Kenyan Stocks Continue to Decline on Higher Rates, Inflation
Kenyan stocks extended their decline into the fifth day on rising inflation and interest rates.
The Nairobi Stock Exchange’s All Share Index (NSEASI) fell 2.7 percent to 53.70 points as at 2:05 p.m. in the capital, Nairobi. This is the biggest decline since Sept. 26.
The central bank may keep its benchmark interest rate unchanged tomorrow at 16.5 percent after a 10.25 percentage points rise over the last several months helped to reverse a slide in the shilling, according to seven of the 10 economists surveyed by Bloomberg.
Inflation accelerated to 19.72 percent in November from 18.91 percent in October as food and fuel costs increased, adding to the possibility of an interest rate rise this week.
“Nothing is favouring our stock market at the moment from interest rates to inflationary pressures and currency woes,” Alistair Gould, head of trading and business development at Nairobi-based Old Mutual Securities Ltd., said on Bloomberg IB Chat today.
Kenya Power Ltd. (KPLL), the state-run monopoly electricity distributor, Bamburi Cement Ltd. (BMBC), the biggest maker of the building material, and Standard Chartered Bank Ltd. (SCBL) the fourth- largest lender by market value, were among the biggest losing stocks, according to data compiled by Bloomberg.
“Its really disappointing but for any smart and wealthy guy or investor with a bit of risk appetite, there are massive bargains” Gould said. “We are seeing several counters trading way below their book value.”
Foreign investors account for more than 60 percent of the traded Kenyan stocks, he said.

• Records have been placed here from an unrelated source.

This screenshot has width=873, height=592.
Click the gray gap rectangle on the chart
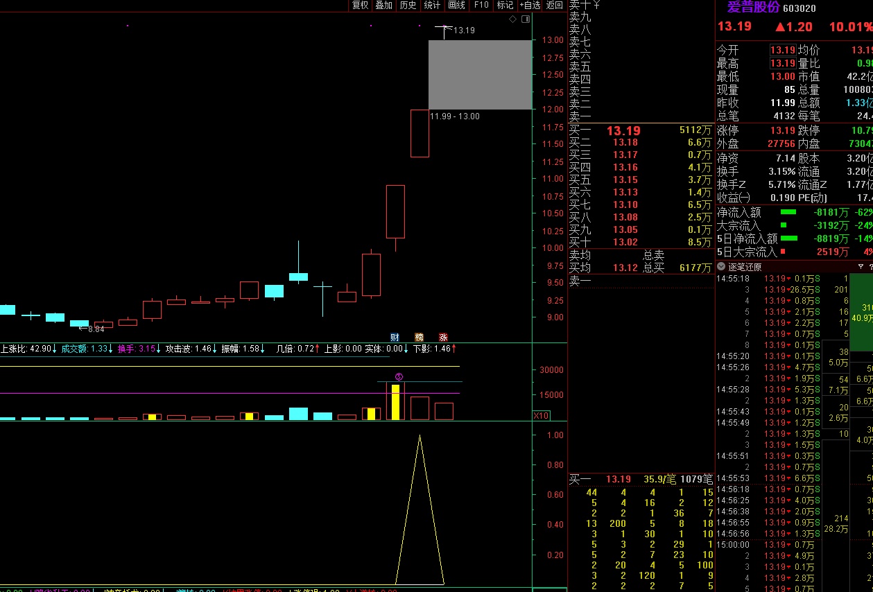[480, 74]

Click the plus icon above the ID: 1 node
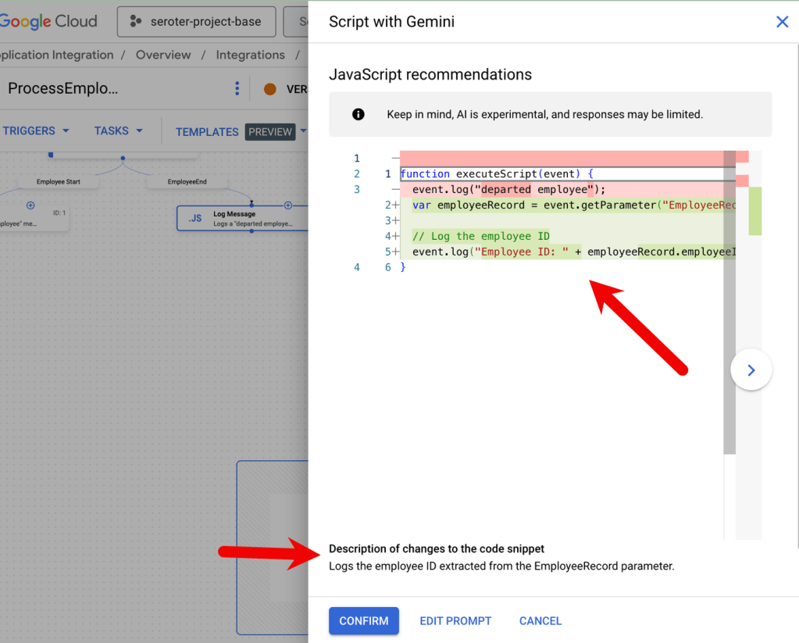coord(30,205)
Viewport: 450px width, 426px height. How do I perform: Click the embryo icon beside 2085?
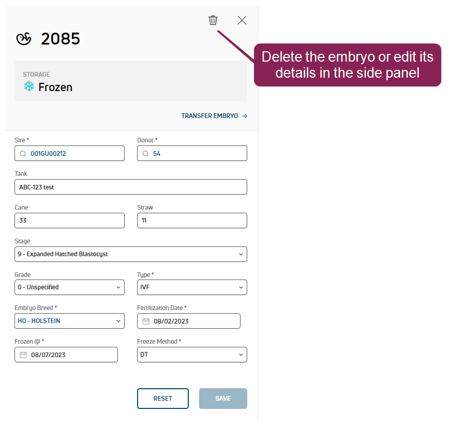23,39
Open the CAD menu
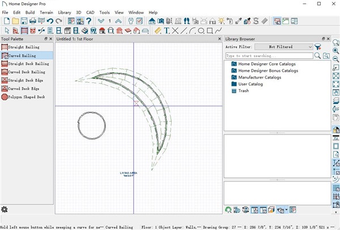This screenshot has width=340, height=230. pos(90,12)
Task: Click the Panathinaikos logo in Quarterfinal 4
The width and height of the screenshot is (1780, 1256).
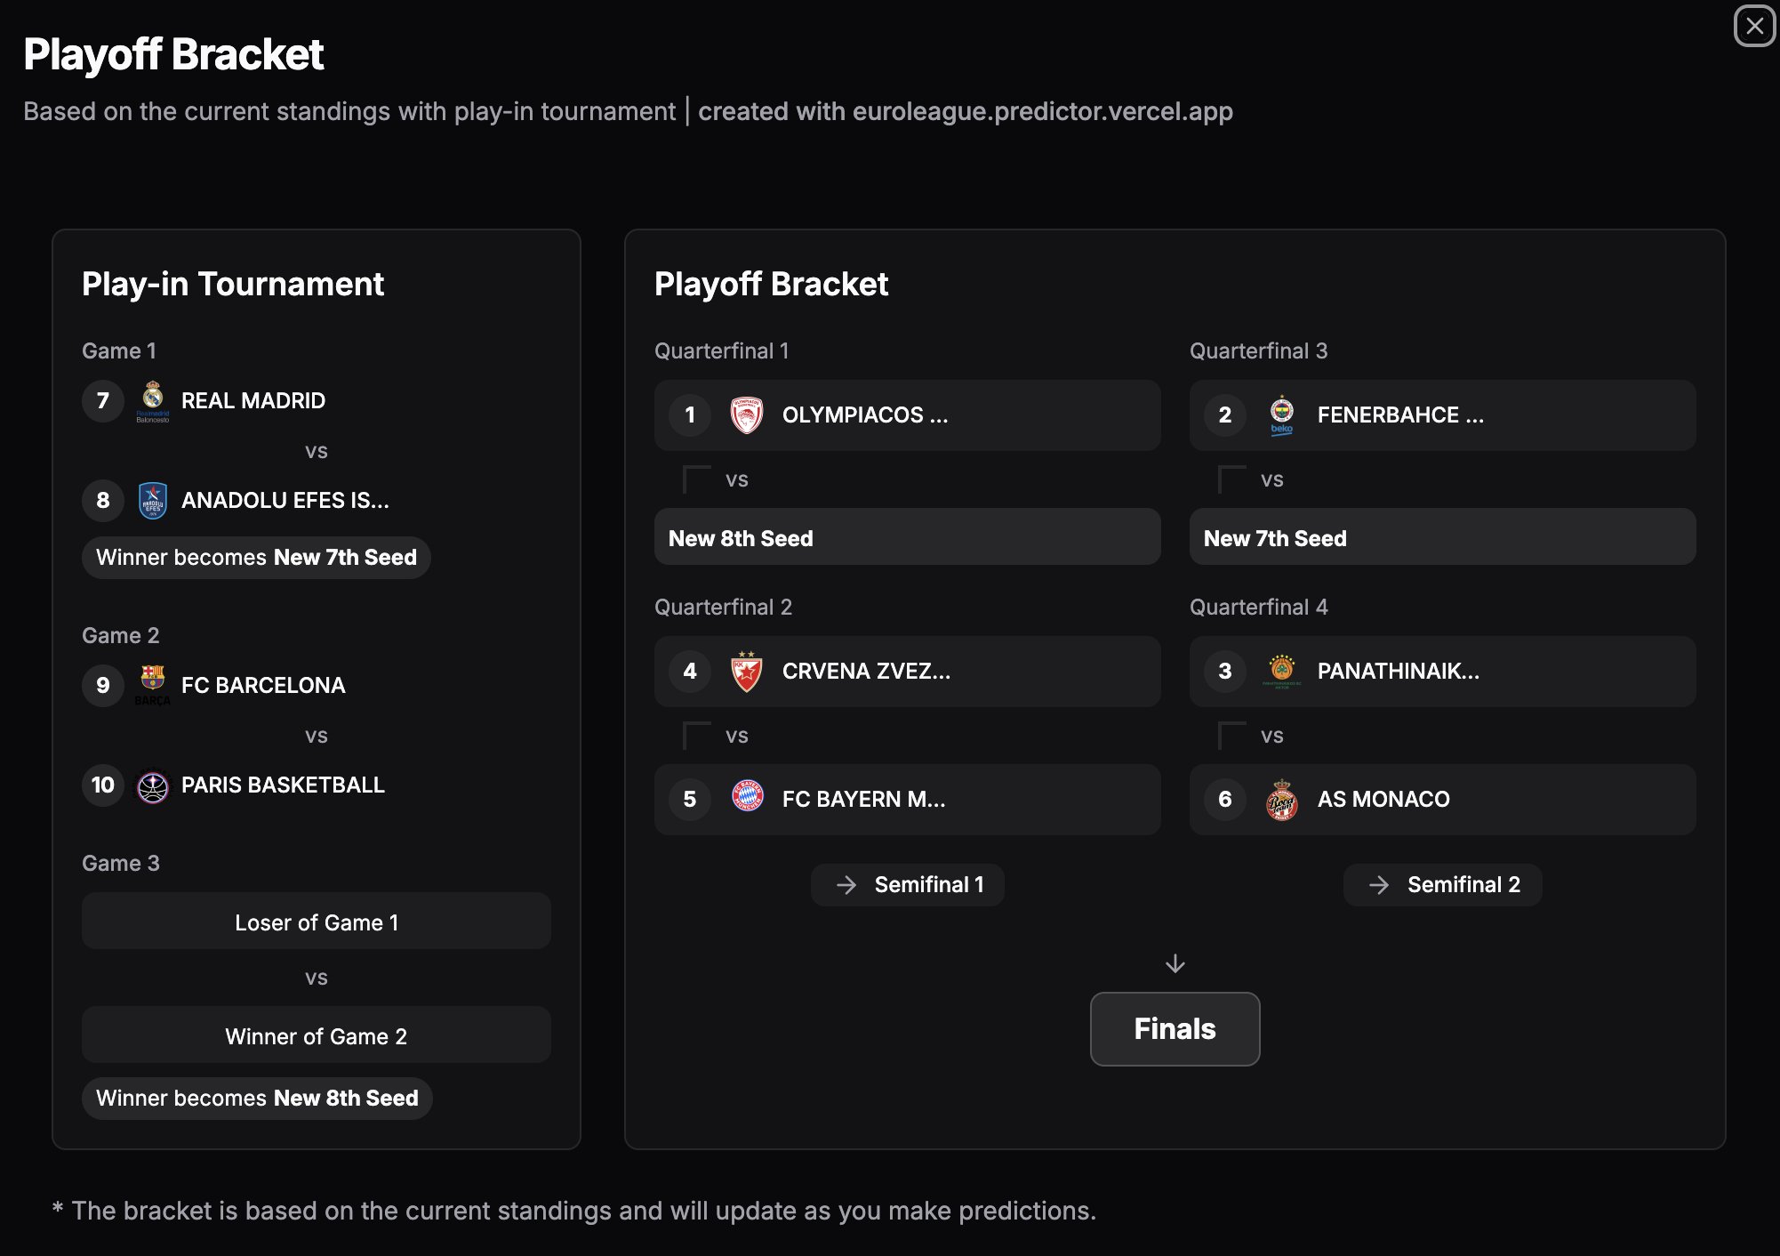Action: pos(1284,672)
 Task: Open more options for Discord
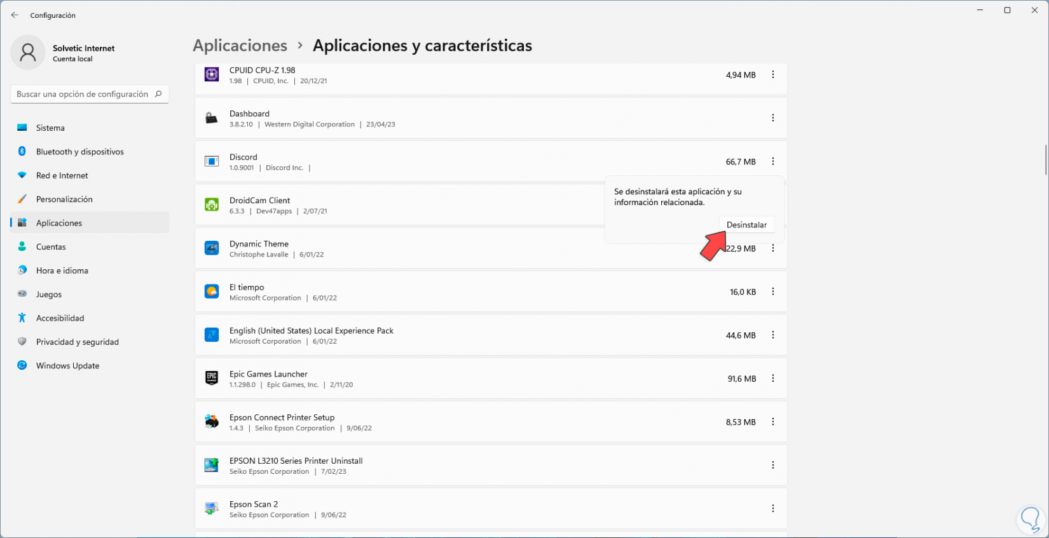[x=773, y=161]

Kenya’s shilling, the world’s best-performing currency this month, gained for a second day against the dollar on expectations that interest rates will remain high after the central bank’s next monetary policy committee meeting tomorrow. The currency of East Africa’s biggest economy advanced 0.2 percent to 89.60 per dollar by 12:56 p.m. in Nairobi, the capital.